TASKS AND EXERCISES:
1. Please copy the part of the tango blog post below, starting at "The Religion of" and ending at "with my observation.".
2. Answer these questions using the tango blog post below.
(a) How many friends did the woman on the writer's friend list have who read the post?
(b) How many posts came between the first article on arousal and the second one?
(c) How long did it take the writer to learn how to hold a woman?
3. Pick up the tango blog post below after its last sentence and write what comes next.

TEXT BLOCK:
Monday, April 30, 2012

The Religion of Tango



                Ouch! If I wasn’t a tango dancer I’d have to say the commentary on my last article was painful. I’d be a liar if I said I didn’t find the accusations and the ignorance disturbing. All the ripples in the water tell me there is something roiling beneath the surface. See if you agree with my observation.
               Let me fill you in on what has been happening with my blog. A woman in my facebook friend list, most of whom are milongueros, posted a link on her page to my blog. She did this because she was so shocked that I would write a post advising beginner tangueros on what the appropriate behavior should be if they got aroused, which is to do everything possible to contain it and not to say a thing. Her and her 1800 friends all read it and were equally traumatized.
               Stupid me, I thought the appropriate response was to repost some writings I had done on tango’s ‘higher’ qualities but very few of my accusers bothered to read those posts. I came to realize that being too accommodating was like putting a Welcome Mat on my back and lying face down on the floor. It occurred to me that maybe these people didn’t want respectable, what they wanted was a little action in their life, they wanted to be shaken.
               As an experiment, I wrote another piece on arousal but this time from a slutty woman’s perspective and she is the provocateur. Once again I got hundreds of readers. My instincts were correct: these people, as upset as they professed to be just wanted to read about people getting aroused.
               None of the commentary mentioned any of the eight posts in between the first article and the second dealing with this sensitive subject. Those essays dealt with other subjects related to tango. All of my detractors claimed to know what tango was really about and flat-out accused me of having a trashy mind. Well, that may be true, sometimes, but sometimes I also have a noble mind. If ‘they’ had read some of my other posts, maybe they would be more forgiving in their characterizations of me.
               Which brings me to the observation I'd like to share: there are people who tango just so they can be associated with the stigma of this dance. What is the stigma of tango? I’ll try to define it but forgive me if you think I’ve missed something.
               The word ‘tango’ is synonymous with danger. Physical danger is implied but the real threat is to a person’s life which can be turned on its end and picked up by a storm of events that will likely leave that person’s life in tatters. A good example of this is Mark Sanford, a former governor of South Carolina who could have defeated Mitt Romney in the race for the Republican nomination for president. He is a tango dancer and knows first hand the perils of which I speak.
               Tango is one of the most difficult dances to learn. It took me three years to learn how to hold a woman and five years to realize I was just an advanced beginner. Pursuit of proficiency is akin to a quest to master Tai Chi or achieving Nirvana through meditation. A person able to dance tango skillfully and with grace is deserving of respect for their accomplishment.

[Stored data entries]
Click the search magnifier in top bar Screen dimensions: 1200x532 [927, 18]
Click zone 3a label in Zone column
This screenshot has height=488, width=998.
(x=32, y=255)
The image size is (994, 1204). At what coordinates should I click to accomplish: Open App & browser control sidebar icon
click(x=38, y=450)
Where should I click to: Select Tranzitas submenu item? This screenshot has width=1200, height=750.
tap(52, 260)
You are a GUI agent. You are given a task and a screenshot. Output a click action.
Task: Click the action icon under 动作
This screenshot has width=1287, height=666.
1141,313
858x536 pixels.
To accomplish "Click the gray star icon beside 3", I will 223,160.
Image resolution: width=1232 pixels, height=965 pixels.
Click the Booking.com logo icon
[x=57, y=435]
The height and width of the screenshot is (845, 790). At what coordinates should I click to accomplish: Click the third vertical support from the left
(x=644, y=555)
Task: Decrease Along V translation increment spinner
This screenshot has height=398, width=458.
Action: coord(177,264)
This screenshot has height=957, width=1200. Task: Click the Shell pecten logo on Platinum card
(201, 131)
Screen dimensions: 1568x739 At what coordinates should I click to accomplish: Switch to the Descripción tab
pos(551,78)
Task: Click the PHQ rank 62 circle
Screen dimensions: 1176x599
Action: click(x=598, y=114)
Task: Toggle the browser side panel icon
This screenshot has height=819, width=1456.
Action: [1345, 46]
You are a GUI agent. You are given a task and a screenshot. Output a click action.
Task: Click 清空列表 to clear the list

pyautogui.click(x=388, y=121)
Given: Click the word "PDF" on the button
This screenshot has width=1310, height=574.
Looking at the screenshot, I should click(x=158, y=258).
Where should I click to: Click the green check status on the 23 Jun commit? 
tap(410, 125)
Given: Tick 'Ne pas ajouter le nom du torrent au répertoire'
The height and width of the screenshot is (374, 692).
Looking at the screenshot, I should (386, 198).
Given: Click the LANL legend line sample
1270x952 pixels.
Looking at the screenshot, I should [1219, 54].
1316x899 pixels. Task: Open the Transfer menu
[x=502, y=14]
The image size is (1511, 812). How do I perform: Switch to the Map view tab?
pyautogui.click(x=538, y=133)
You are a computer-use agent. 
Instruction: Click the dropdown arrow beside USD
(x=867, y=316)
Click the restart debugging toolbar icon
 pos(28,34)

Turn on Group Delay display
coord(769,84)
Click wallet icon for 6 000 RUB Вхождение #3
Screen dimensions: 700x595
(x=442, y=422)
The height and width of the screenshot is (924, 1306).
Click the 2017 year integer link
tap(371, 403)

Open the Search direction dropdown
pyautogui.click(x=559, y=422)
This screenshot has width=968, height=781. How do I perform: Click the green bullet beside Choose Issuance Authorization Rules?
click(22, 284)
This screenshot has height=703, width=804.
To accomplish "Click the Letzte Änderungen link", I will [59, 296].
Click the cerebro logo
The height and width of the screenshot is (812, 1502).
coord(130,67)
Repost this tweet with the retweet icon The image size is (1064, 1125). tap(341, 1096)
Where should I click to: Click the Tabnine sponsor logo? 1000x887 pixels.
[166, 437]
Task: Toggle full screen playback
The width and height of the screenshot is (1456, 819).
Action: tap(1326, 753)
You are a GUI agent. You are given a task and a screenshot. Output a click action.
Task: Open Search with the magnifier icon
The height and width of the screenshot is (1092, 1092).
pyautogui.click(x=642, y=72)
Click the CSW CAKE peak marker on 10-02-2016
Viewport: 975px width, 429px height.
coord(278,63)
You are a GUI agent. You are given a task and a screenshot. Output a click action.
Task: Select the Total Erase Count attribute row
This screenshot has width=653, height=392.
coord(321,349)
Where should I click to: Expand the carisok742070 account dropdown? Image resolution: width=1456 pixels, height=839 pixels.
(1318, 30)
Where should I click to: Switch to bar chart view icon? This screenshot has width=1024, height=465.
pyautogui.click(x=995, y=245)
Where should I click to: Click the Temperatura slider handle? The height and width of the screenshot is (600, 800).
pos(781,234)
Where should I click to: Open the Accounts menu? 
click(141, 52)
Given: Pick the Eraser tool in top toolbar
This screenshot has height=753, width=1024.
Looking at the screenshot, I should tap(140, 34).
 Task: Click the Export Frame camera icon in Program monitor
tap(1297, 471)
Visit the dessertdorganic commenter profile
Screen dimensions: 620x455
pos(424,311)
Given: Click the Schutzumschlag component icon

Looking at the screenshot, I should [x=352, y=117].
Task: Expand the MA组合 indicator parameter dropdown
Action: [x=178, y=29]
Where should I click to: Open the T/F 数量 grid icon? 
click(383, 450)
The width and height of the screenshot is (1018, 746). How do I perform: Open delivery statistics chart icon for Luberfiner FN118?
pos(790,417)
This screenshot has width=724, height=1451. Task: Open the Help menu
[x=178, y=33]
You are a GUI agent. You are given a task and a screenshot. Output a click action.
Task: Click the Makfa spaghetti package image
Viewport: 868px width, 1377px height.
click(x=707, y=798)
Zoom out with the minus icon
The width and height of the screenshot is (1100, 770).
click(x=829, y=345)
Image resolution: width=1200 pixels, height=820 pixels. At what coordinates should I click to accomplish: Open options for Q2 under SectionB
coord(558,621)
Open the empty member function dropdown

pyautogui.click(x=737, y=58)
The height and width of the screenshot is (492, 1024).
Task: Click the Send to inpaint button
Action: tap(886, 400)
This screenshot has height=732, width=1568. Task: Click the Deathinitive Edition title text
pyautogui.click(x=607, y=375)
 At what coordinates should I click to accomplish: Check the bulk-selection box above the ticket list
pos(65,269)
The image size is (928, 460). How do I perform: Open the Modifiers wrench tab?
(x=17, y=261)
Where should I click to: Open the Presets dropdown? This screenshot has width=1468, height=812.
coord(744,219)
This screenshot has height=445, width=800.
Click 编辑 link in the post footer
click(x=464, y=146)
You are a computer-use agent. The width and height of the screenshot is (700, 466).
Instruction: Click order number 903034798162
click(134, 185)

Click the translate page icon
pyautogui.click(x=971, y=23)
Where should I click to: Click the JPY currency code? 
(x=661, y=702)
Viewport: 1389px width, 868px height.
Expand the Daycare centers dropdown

OUTPUTS:
1.
The Religion of Tango



                Ouch! If I wasn’t a tango dancer I’d have to say the commentary on my last article was painful. I’d be a liar if I said I didn’t find the accusations and the ignorance disturbing. All the ripples in the water tell me there is something roiling beneath the surface. See if you agree with my observation.

2.
(a) 1800
(b) Eight
(c) Three years

3.
               Argentine Tango is also known as the most passionate dance in the world. Practitioners are often assumed to be knowledgeable in the affairs of the heart and also matters of the flesh. That is true IF you are capable of connecting with your partners. If you can connect you expose yourself to your desires as well as your partners’ desires. You also risk becoming emotionally attached. If a dancer is able to achieve this bond then he/she will have learned how to manage their desires and how to steel themselves against emotional attachment. This not to say they have engaged in matters of the flesh, only that they are in control in the face of temptation...in control and still being able to dance is quite a feat!
               People who only care to be associated with the mystique of tango want to be seen as daring, worldly and disciplined in the art of dance. They are men who don’t know how to lead after participating for years in milongas, workshops and practicas. They are women who won’t follow. They’re not interested in committing themselves to the kind of attachment necessary for a couple to move as one entity and therefore never expose themselves to all the dangers of this dance.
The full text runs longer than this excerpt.